Pakistan's plan to formalize digital assets faces uncertainty after a leading Islamic seminary ruled that cryptocurrency payments are not allowed under Islamic law. The regulator is now seeking clarity to differentiate between speculative tokens and asset-backed digital instruments. This development may impact the nation's efforts to integrate digital finance into its economy and affect future regulatory frameworks.
Pakistan's ambitious strategy to formalize its digital assets market has hit a roadblock following a recent religious ruling. The Pakistan Virtual Assets Regulatory Authority (PVARA) is currently engaging with the Jamia Darul Uloom Karachi to address a fatwa that declared cryptocurrency-based purchases impermissible under Islamic law. This ruling creates a challenge for the government, which has been actively working to integrate blockchain-based financial systems into the country's broader economy.
Impact on Digital Asset Strategy
Islamabad has been pushing for the licensing of crypto exchanges and the potential tokenization of state assets to boost its international financial standing. Part of this strategy involved recent discussions regarding the use of specific stablecoins for cross-border payments, aiming to facilitate smoother international transactions. However, the seminary's position—that cryptocurrencies lack the status of 'wealth' under Islamic law—could complicate the government's goal of building a robust and widely accepted digital finance ecosystem.
Distinguishing Between Asset Types
PVARA Chairman Bilal bin Saqib has indicated that the regulator intends to work closely with religious scholars to find common ground. The authority’s goal is to differentiate between highly speculative tokens and digital assets that represent real economic value. For example, the regulator is evaluating whether instruments like blockchain-recorded sukuk—which are Islamic-compliant bonds—or gold-backed stablecoins can be classified differently because they carry enforceable claims on physical assets. By focusing on these, the regulator hopes to develop a framework that remains compliant with Shariah principles while still utilizing modern blockchain technology for record-keeping and secure transactions.

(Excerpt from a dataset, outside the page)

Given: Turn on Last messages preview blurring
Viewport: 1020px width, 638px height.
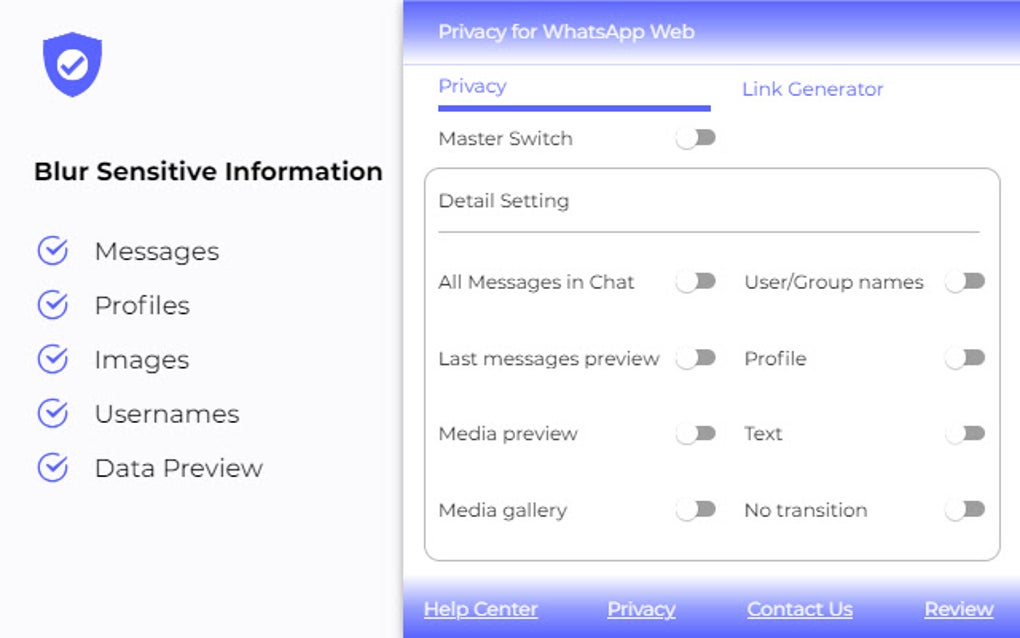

Market and Regulatory Outlook
While the religious edict casts a shadow over the government’s 'crypto diplomacy' efforts, it has not yet led to a noticeable decline in domestic trading volumes. The primary risk for the digital asset sector in Pakistan lies in the potential for increased regulatory uncertainty if a consensus cannot be reached. Investors and participants in the digital finance space will likely track future guidance from the PVARA and any subsequent clarifications from religious authorities, as these will determine whether the country can effectively bridge the gap between traditional Islamic finance and the digital asset economy. The next major monitorable is the outcome of the dialogue between the regulatory body and the seminary, which will dictate the permissible scope of digital asset adoption in the country.